● **Exercise directions**
Exclude the pictures, then restate every entry below exactly.

━━ Exercise input ━━

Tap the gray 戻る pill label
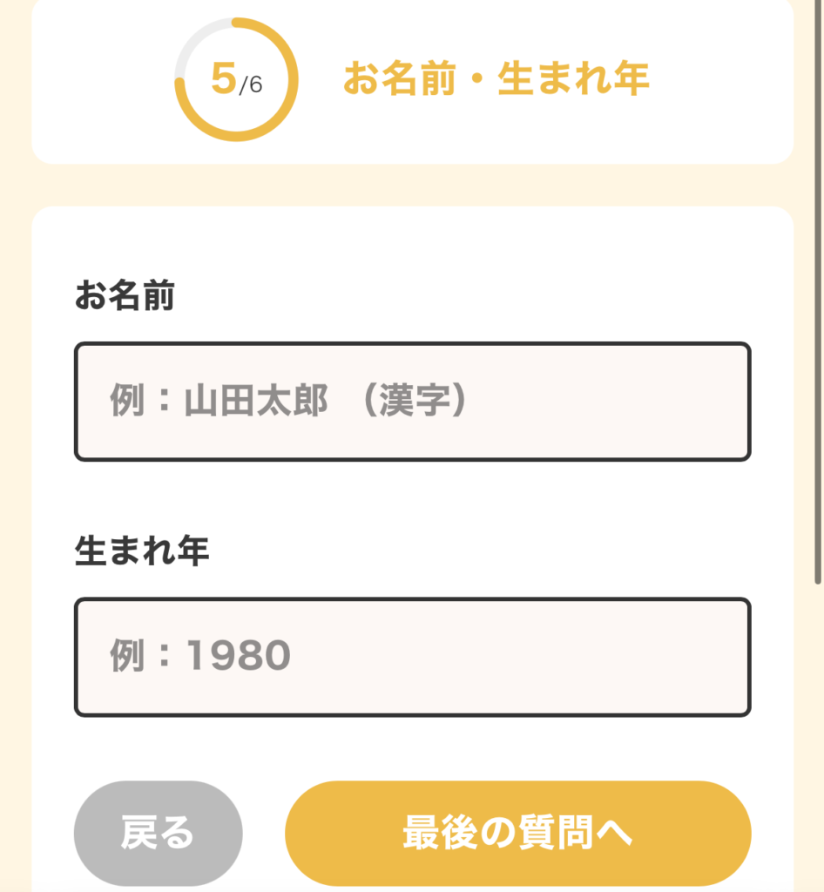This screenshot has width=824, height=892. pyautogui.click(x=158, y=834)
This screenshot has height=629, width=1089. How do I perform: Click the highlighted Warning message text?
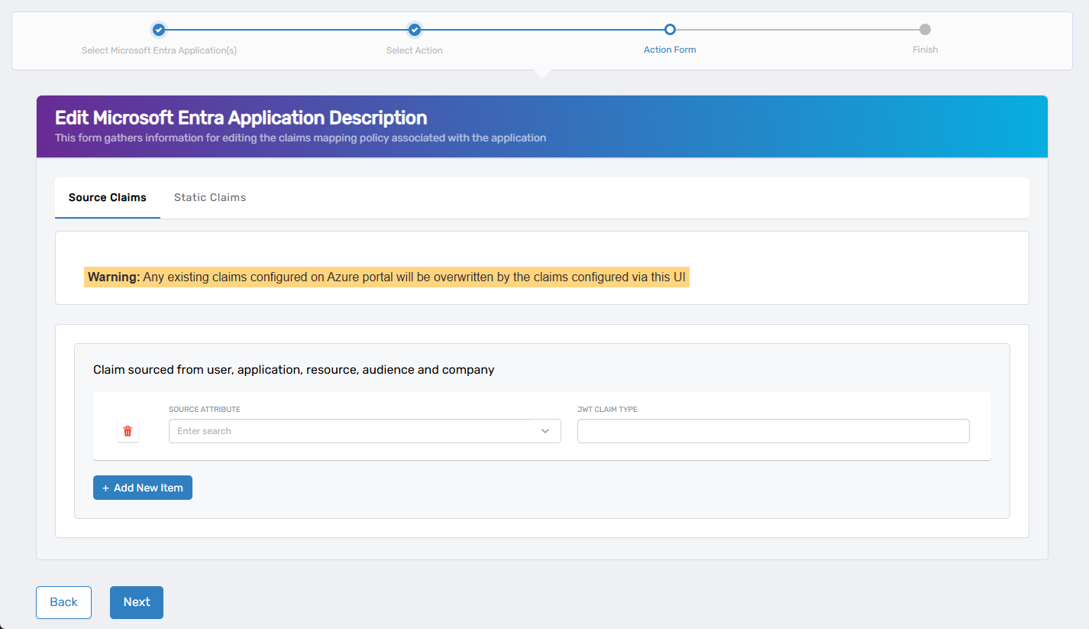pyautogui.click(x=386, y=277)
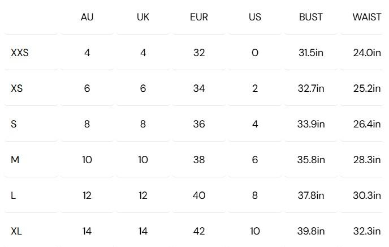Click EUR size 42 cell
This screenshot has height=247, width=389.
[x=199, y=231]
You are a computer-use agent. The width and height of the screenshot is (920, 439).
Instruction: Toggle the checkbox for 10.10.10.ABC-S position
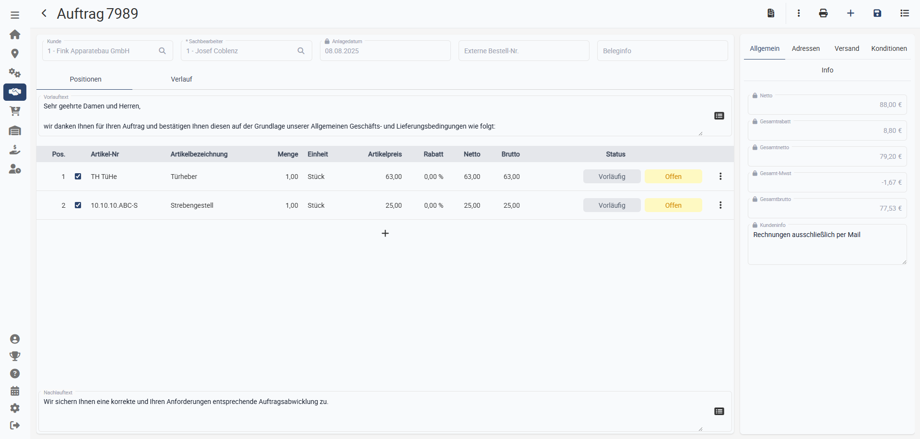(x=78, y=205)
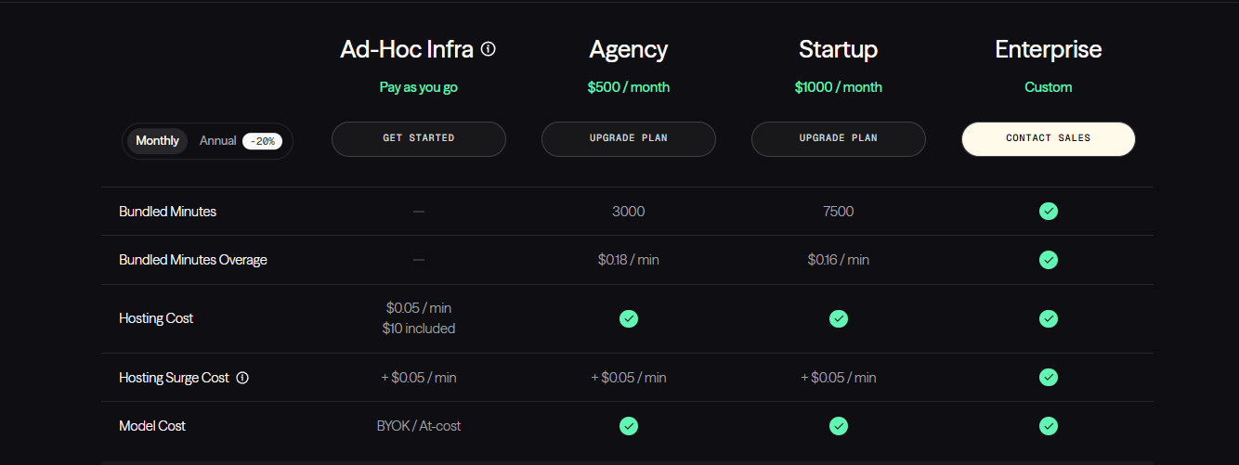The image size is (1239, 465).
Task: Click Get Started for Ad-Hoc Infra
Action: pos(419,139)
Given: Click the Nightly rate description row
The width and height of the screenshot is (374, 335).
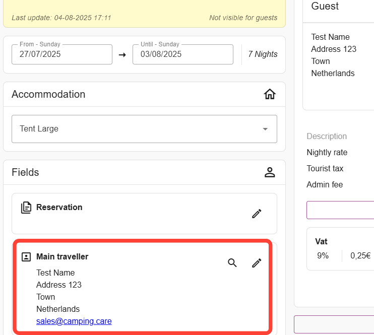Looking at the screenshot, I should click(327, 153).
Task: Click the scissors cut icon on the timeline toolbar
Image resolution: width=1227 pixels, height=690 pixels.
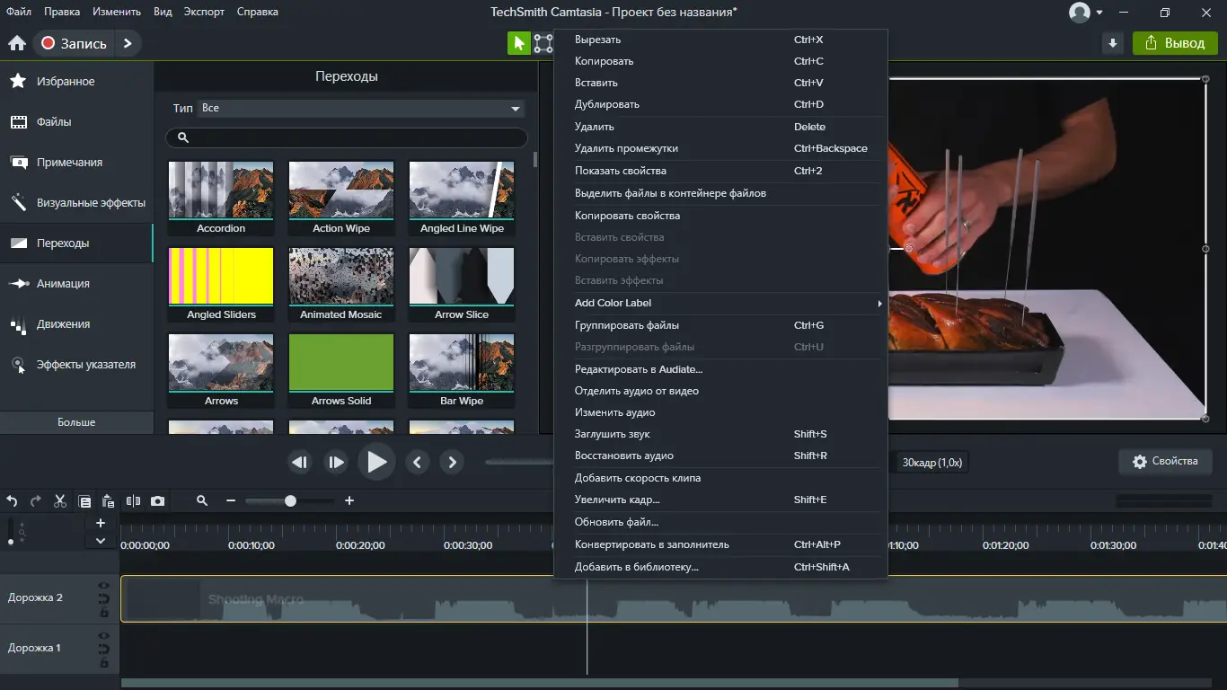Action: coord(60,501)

━━━

● **Exercise output**
Tap the gray 戻る pill label
This screenshot has width=824, height=892. pyautogui.click(x=158, y=834)
This screenshot has height=629, width=1089. How do I perform: Click the highlighted Warning message text?
pyautogui.click(x=386, y=277)
Click EUR size 42 cell
This screenshot has height=247, width=389.
[x=199, y=231]
You are a computer-use agent. The width and height of the screenshot is (920, 439).
Instruction: Toggle the checkbox for 10.10.10.ABC-S position
(x=78, y=205)
The image size is (1239, 465).
Task: Click Get Started for Ad-Hoc Infra
Action: pos(419,139)
Given: Click the Nightly rate description row
The width and height of the screenshot is (374, 335).
Looking at the screenshot, I should click(327, 153).
Task: Click the scissors cut icon on the timeline toolbar
Image resolution: width=1227 pixels, height=690 pixels.
Action: coord(60,501)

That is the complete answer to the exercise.